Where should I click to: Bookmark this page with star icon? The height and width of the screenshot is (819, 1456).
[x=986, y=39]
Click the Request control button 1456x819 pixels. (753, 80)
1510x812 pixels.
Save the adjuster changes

...

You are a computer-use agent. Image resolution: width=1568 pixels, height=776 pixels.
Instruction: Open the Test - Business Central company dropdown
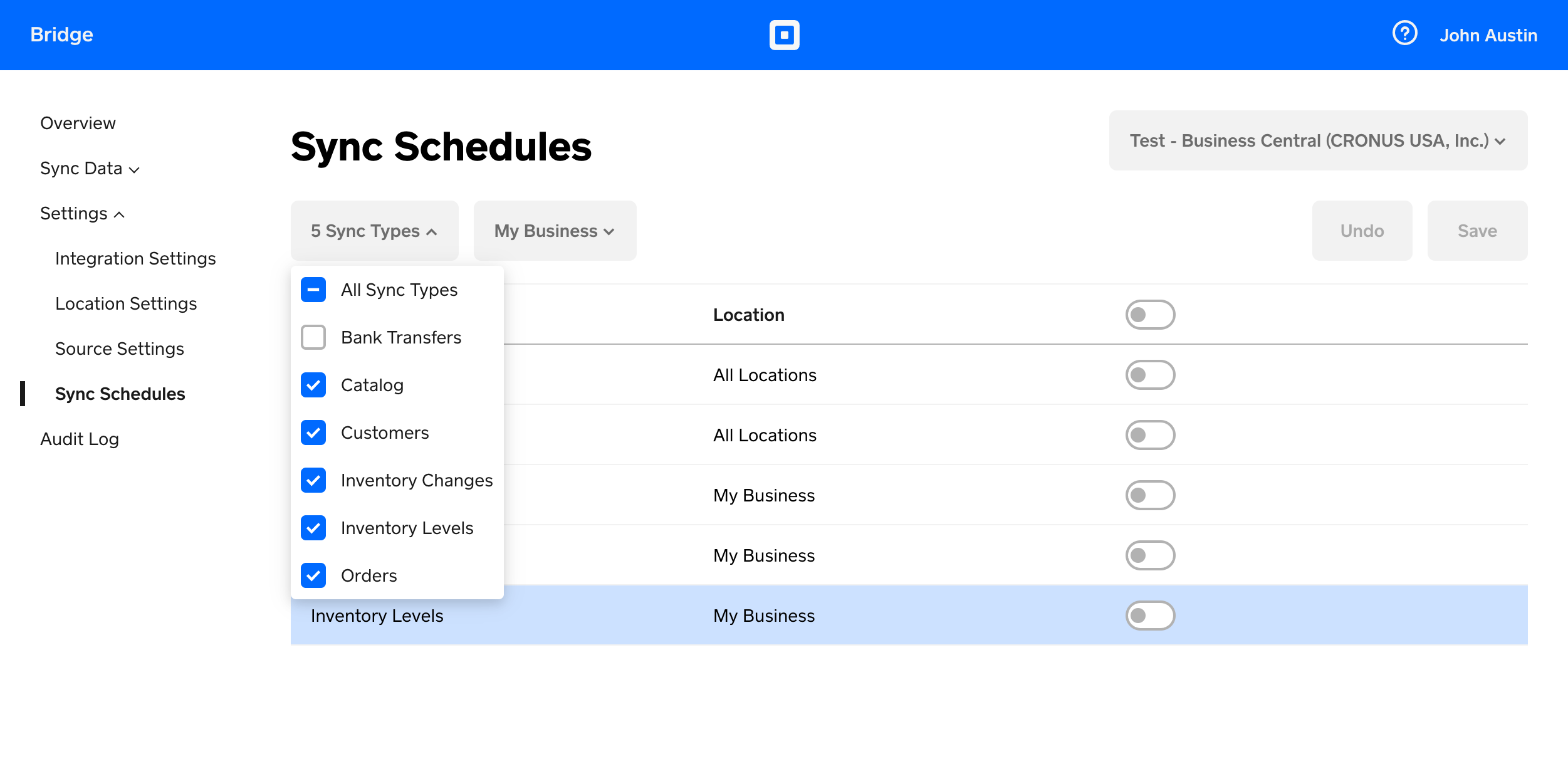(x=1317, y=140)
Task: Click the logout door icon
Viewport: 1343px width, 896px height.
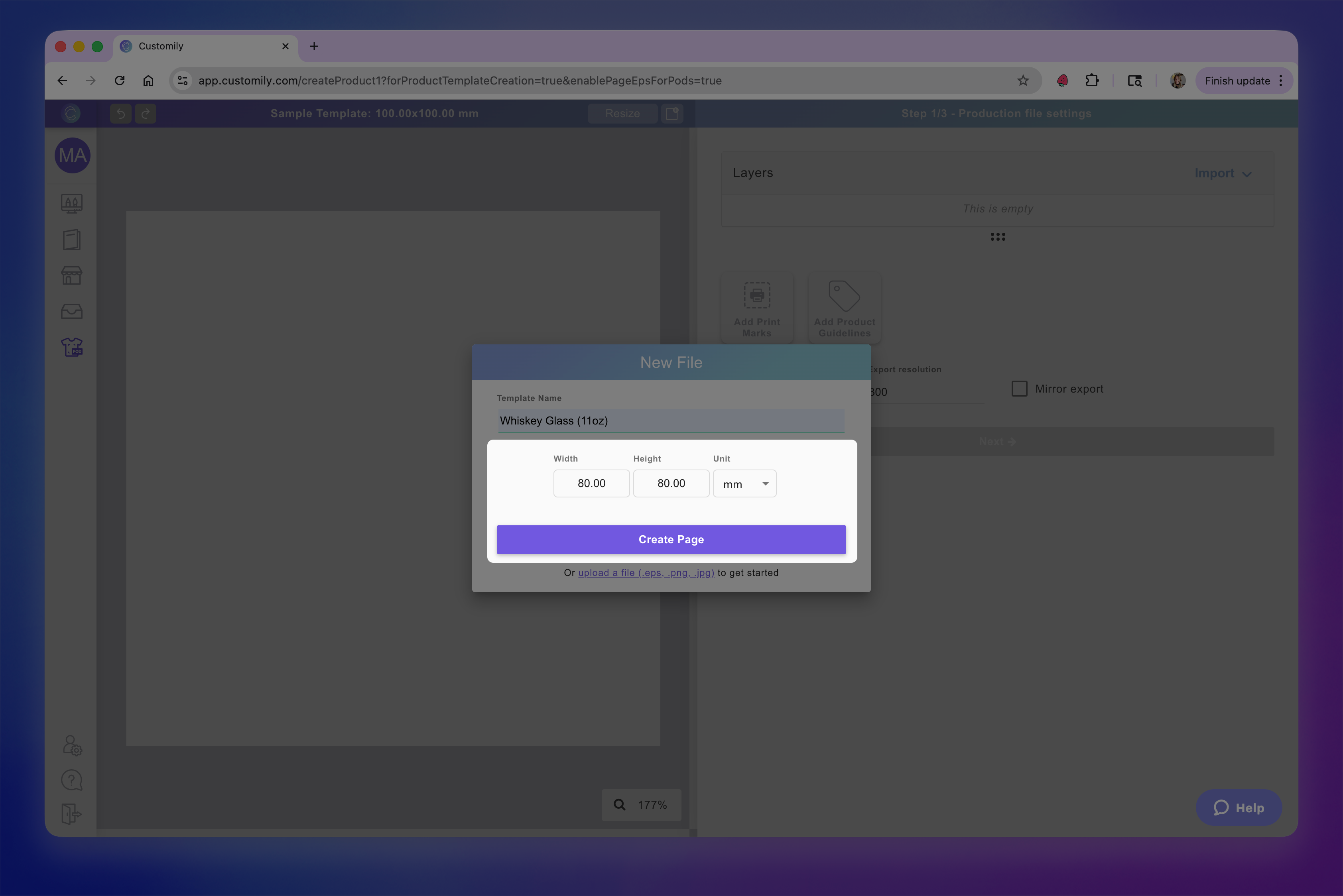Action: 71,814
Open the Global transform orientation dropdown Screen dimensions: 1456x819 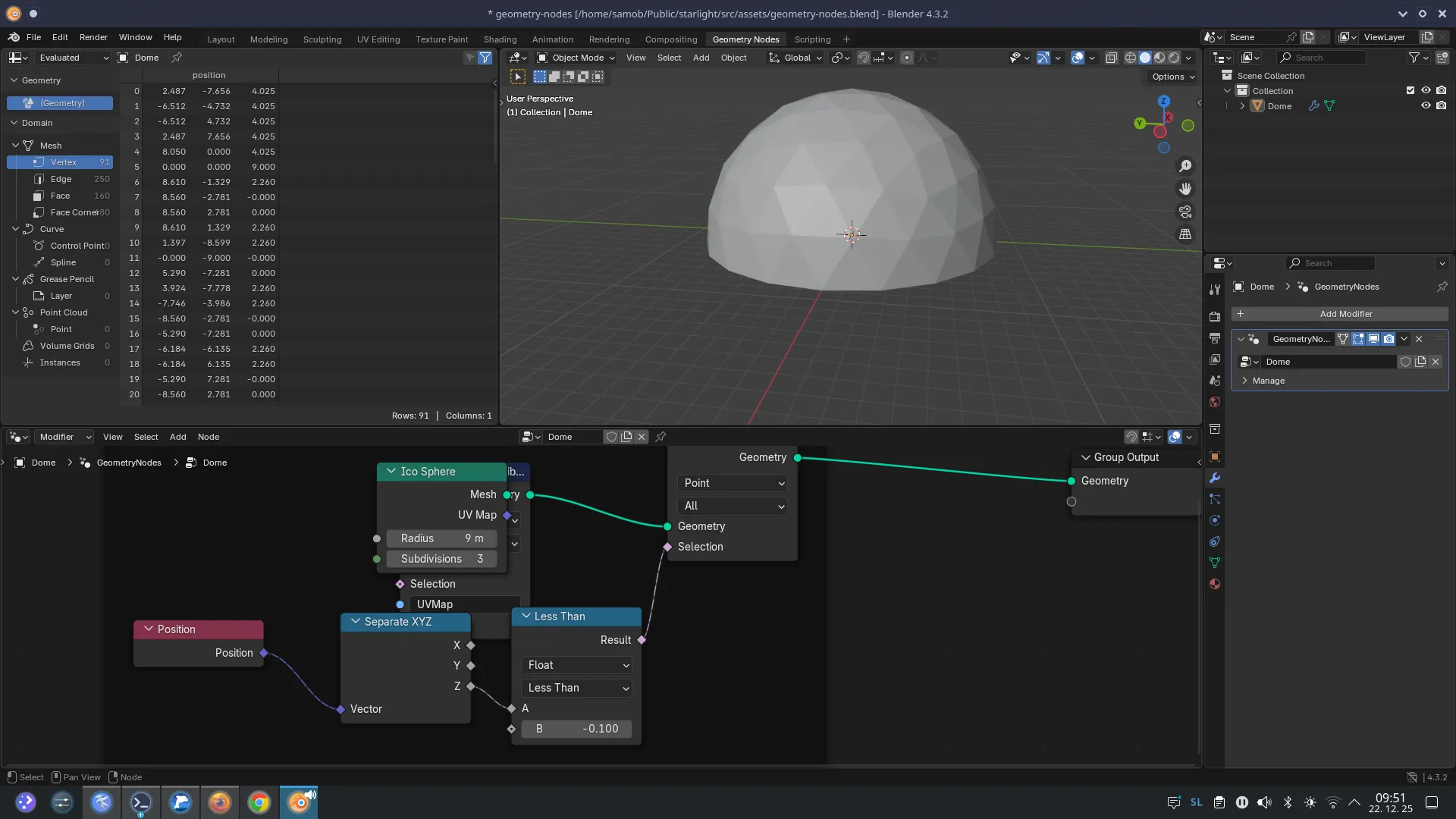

## INSTRUCTIONS FOR THE TASK
Copy each line in the entries above where "pixels" turns up.

## WORKED SOLUTION
Click the Request control button 1456x819 pixels. (753, 80)
1510x812 pixels.
You are a computer-use agent. Image resolution: width=1568 pixels, height=776 pixels.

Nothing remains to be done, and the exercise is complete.